◆ **Work instructions**
Omit all pictures. Quote only the lines from the one with "Viewport: 1456px width, 819px height." through the end of the material below.

--- Source records ---

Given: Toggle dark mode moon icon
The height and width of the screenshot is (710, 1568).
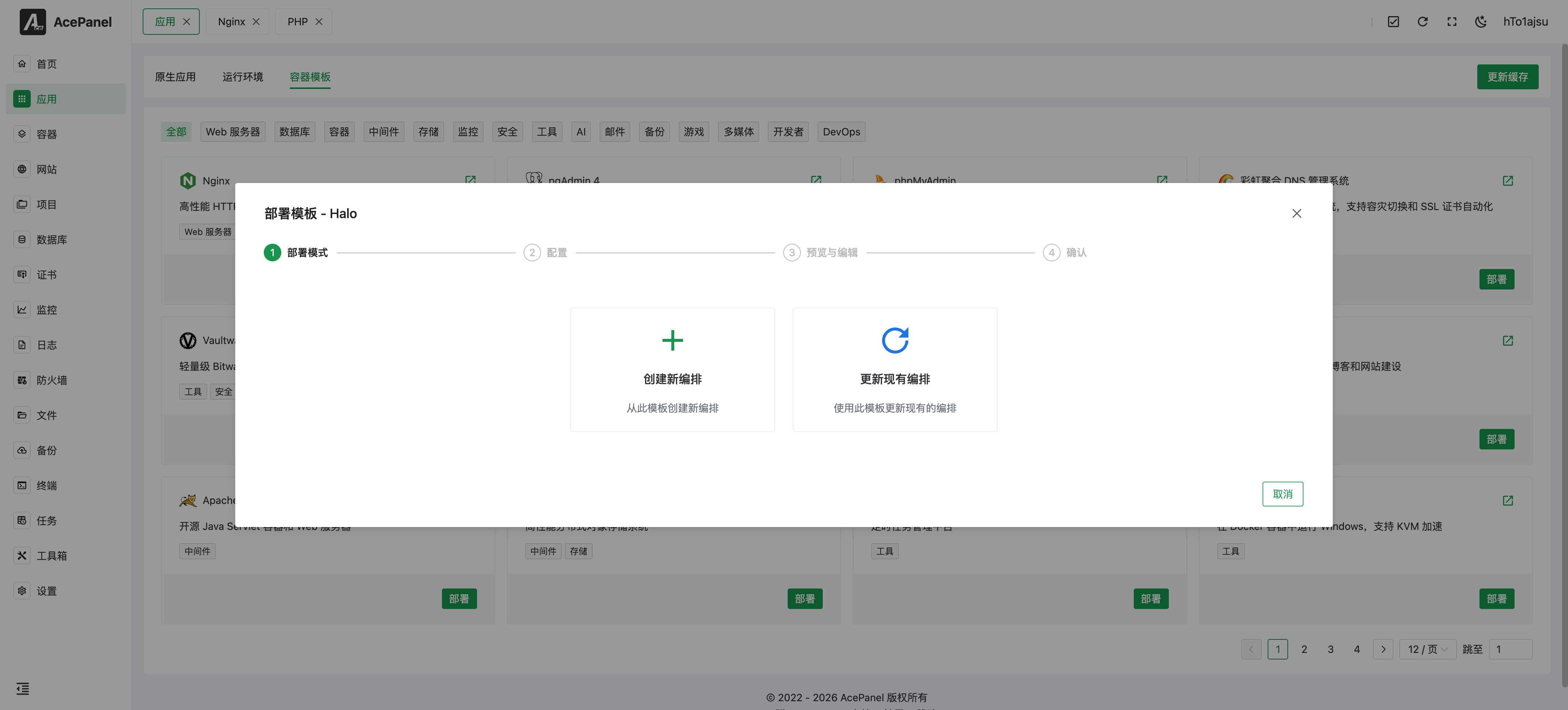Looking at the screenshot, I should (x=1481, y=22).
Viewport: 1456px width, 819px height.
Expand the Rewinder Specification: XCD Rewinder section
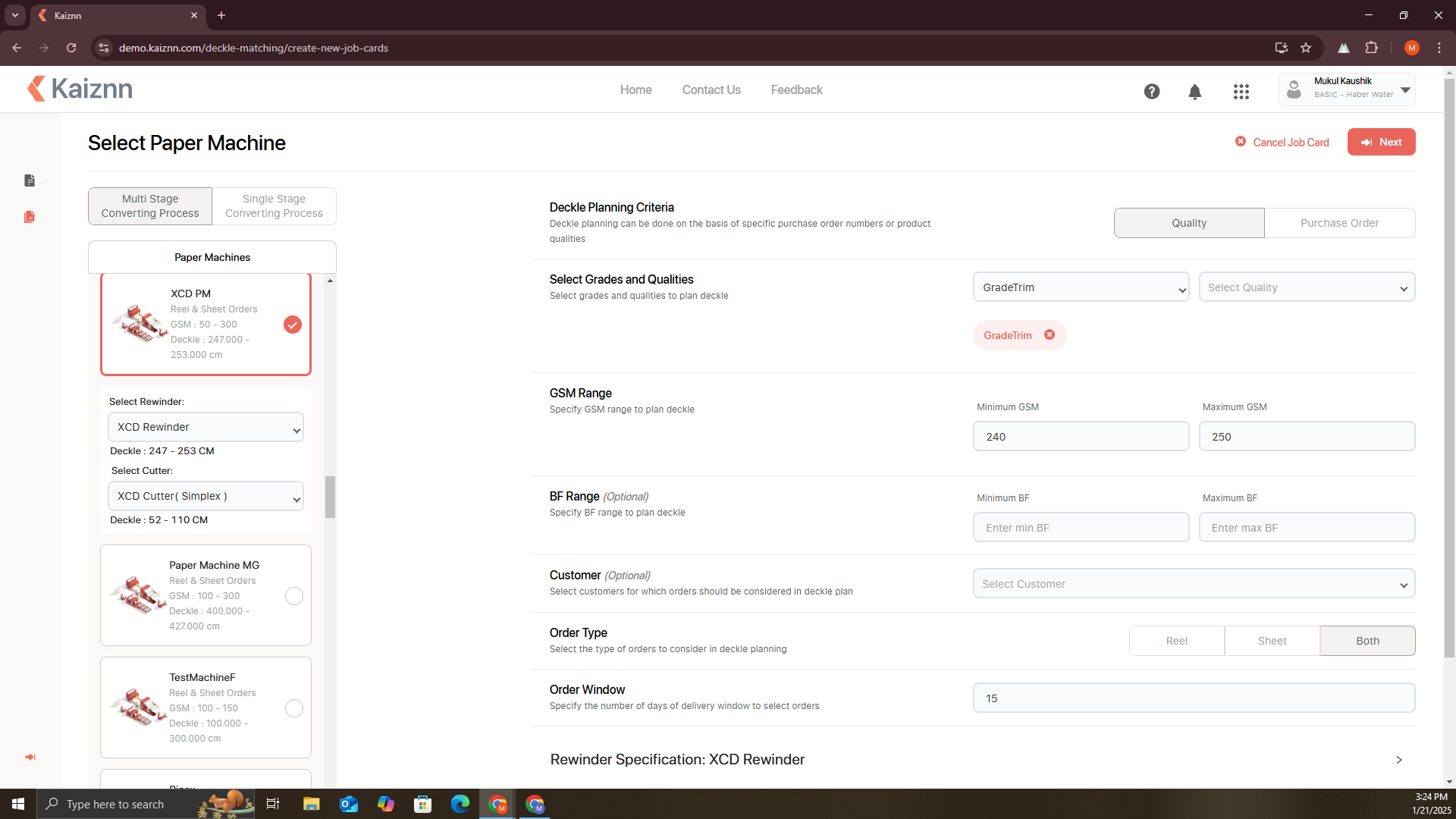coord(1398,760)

---

◆ **Your solution**
Viewport: 1456px width, 819px height.
Expand the Rewinder Specification: XCD Rewinder section
coord(1398,760)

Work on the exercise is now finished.